I’m beginning to let myself relax. We’re seven minutes from my house and in a decent neighborhood now. Grigor is driving conservatively, following all the rules, going nice and slow. That’s part of the plan too, but it still drives me crazy.

I’m halfway ready to say this was another failure when Grigor pulls up next to a parked van and an explosion rips into the day.

I’m two cars back, and I still have to slam on my brakes. Slag and flaming chunks of plastic rain all around us. The van just went up like there were ten tons of dynamite inside. Grigor’s SUV is lying on its side, and all the car alarms in the area are screaming.

“Fuck,” I growl and kick open my door. The drivers ahead of me are doing the same: a young woman in shock, an old man looking like he wants to help. “Get back in your vehicles,” I snarl at them, brandishing my gun.

The girl’s mouth drops open, and she screams.

The guy just runs.

Fine, good enough, as long as they aren’t in the way. I head forward as a car comes screaming down the street, heading the wrong way, and slams on its brakes.

I throw myself to the side. The flames from the van are sending huge plumes of thick black smoke over the area. I cough, hiding behind a beat-up sedan, its front bumper missing from the explosion. My teeth grind, and I want to check to make sure Grigor survived the blast, but I can’t, not yet.

A good fisherman knows when to be patient.

Figures surround the SUV. I’m guessing they came from the nearby houses and from the car that pulled up. I stay low, heart racing in my chest. My hands are steady, and I’m prepared.We’ve gone over this scenario a dozen times over the last six weeks to the point that it’s almost routine.

Only I wasn’t expecting another fucking car bomb.

I peer out and watch men in combat fatigues try to pry the SUV’s door open. It’s locked and partially melted shut, which is what’s giving them trouble. I count to five, making sure they’re all focused away from me, before I step out of my hiding spot.

The man closest to me takes a bullet in the back of his head. It’s an easy shot. His skull cracks, and blood and flecks of brain-splattered bone explode around the entry wound.
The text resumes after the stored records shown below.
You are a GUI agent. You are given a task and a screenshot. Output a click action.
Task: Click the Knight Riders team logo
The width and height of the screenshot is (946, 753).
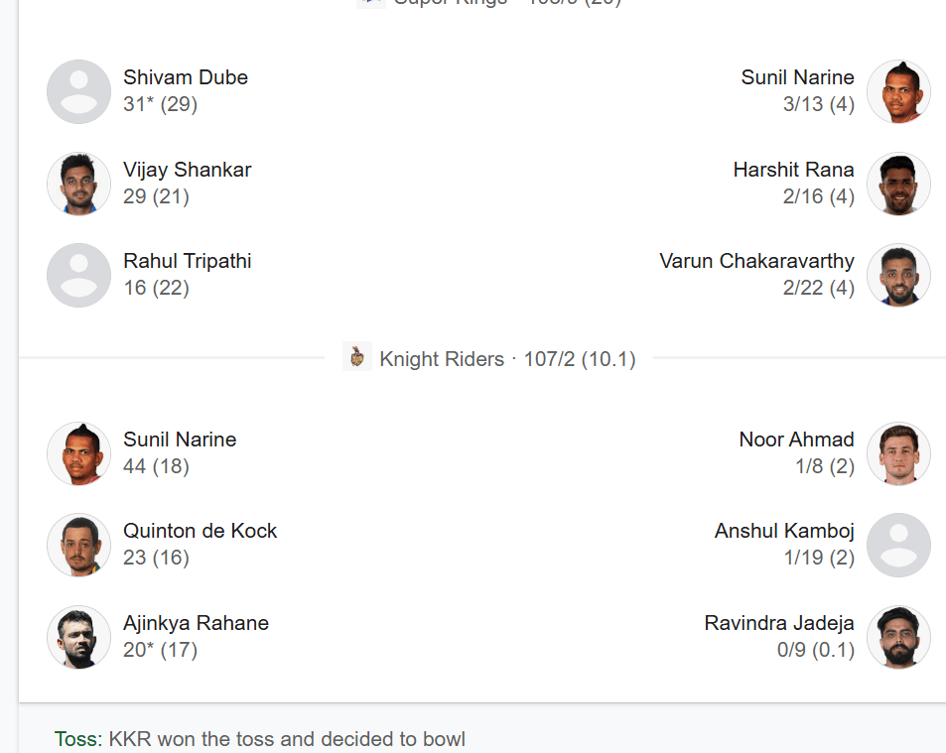coord(357,358)
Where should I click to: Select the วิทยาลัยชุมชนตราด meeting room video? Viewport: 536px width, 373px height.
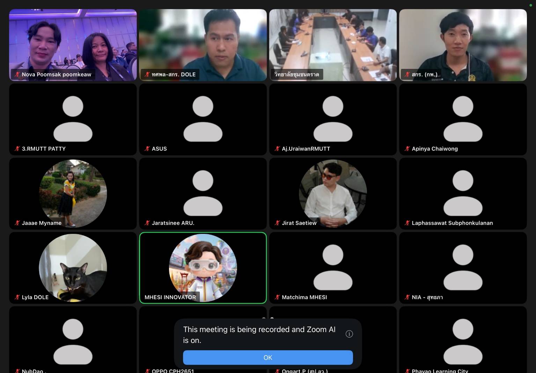tap(333, 45)
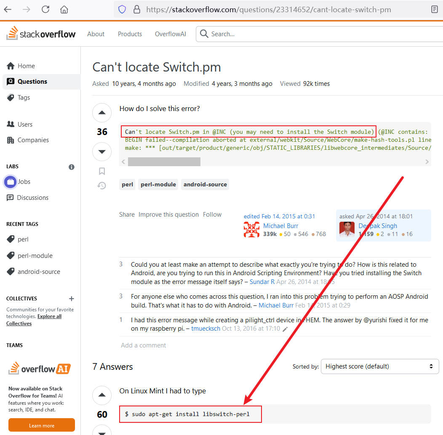Downvote the Switch.pm question
The image size is (443, 435).
102,151
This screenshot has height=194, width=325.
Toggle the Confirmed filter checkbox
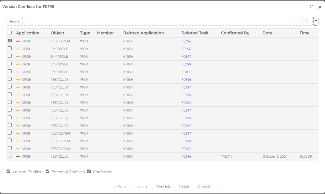point(89,172)
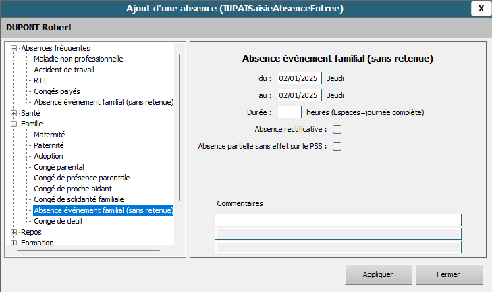Image resolution: width=492 pixels, height=292 pixels.
Task: Collapse the Absences fréquentes tree node
Action: (15, 48)
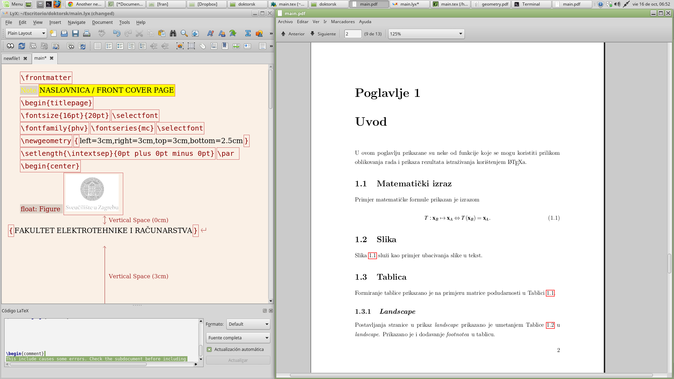
Task: Click the Print document icon
Action: point(87,33)
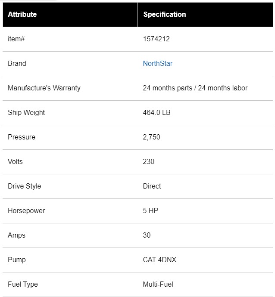Select the Brand attribute label
275x297 pixels.
click(17, 64)
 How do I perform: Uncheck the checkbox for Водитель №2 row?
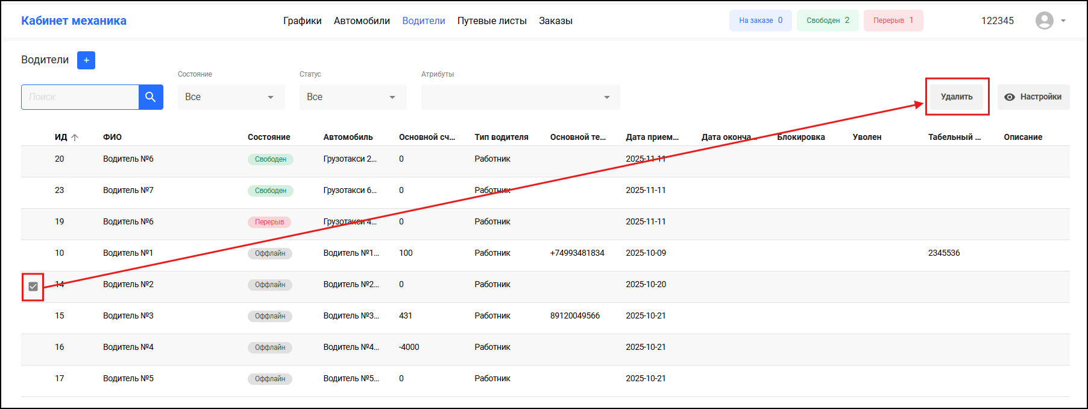point(33,287)
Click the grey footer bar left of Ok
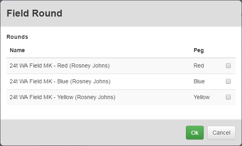 pos(93,133)
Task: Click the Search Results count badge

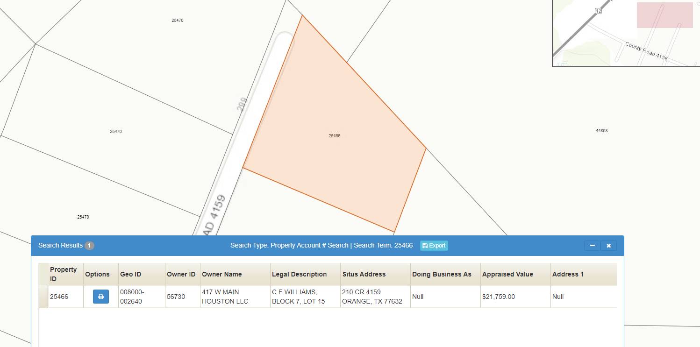Action: coord(89,246)
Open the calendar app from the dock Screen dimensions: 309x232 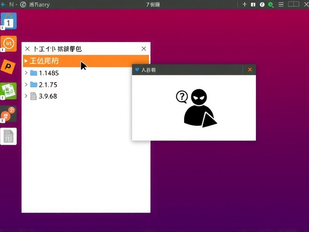(8, 21)
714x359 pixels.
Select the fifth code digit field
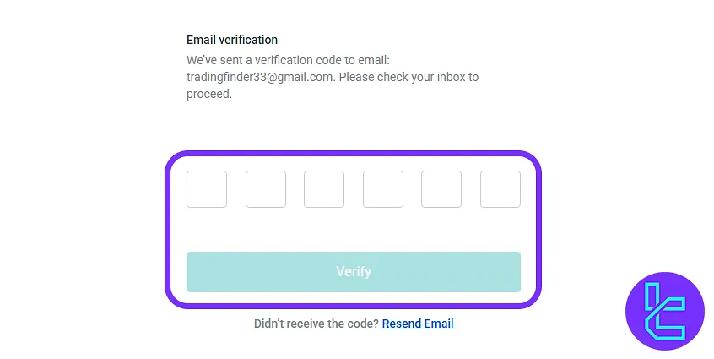[441, 189]
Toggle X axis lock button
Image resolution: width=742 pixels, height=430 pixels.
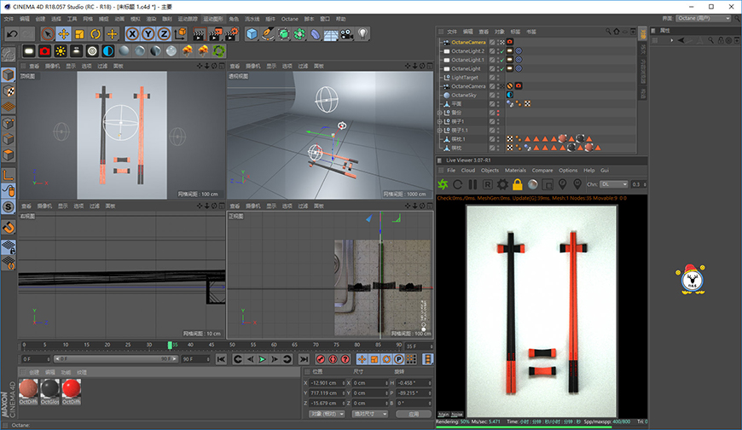point(132,34)
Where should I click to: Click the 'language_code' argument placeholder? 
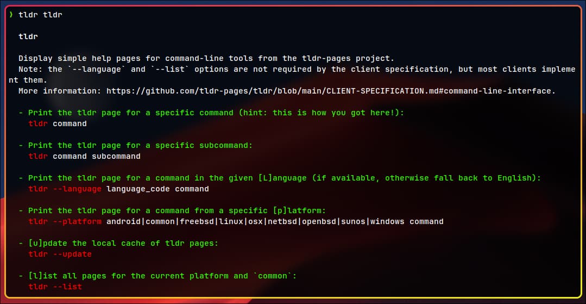click(x=138, y=189)
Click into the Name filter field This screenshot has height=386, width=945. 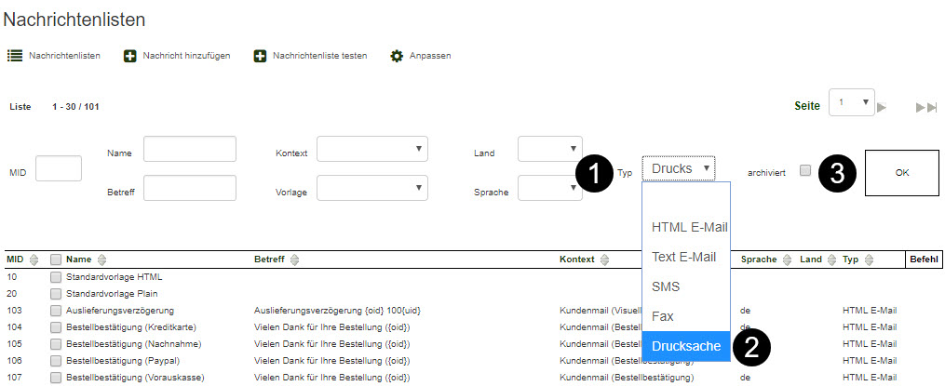[190, 149]
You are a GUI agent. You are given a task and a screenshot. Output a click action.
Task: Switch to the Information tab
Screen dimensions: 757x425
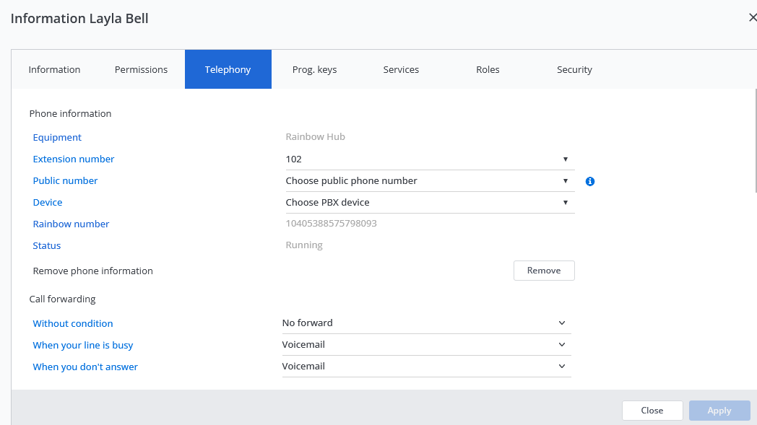tap(54, 70)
Two soldiers turn toward me, and I kill another before rushing the third.

He gets his hands up, rifle raising to blow a big gaping red hole in my chest, but he’s too slow.

My shoulder rams into him, knocking him back into the smoking SUV. He shouts in surprise and pain, and I put two bullets in his chest. A soldier to my left attacks, swinging a baton at my head, and I manage to duck just in time. His blow smacks against his former comrade’s corpse, jarring his grip, and I come up with a vicious knee and break his elbow.

He screams in agony as the bone splinters through flesh like the jagged stump of a burned-out tree.

I smash my forehead into his nose, reveling in the blood and pain, before shooting him point-blank in the face.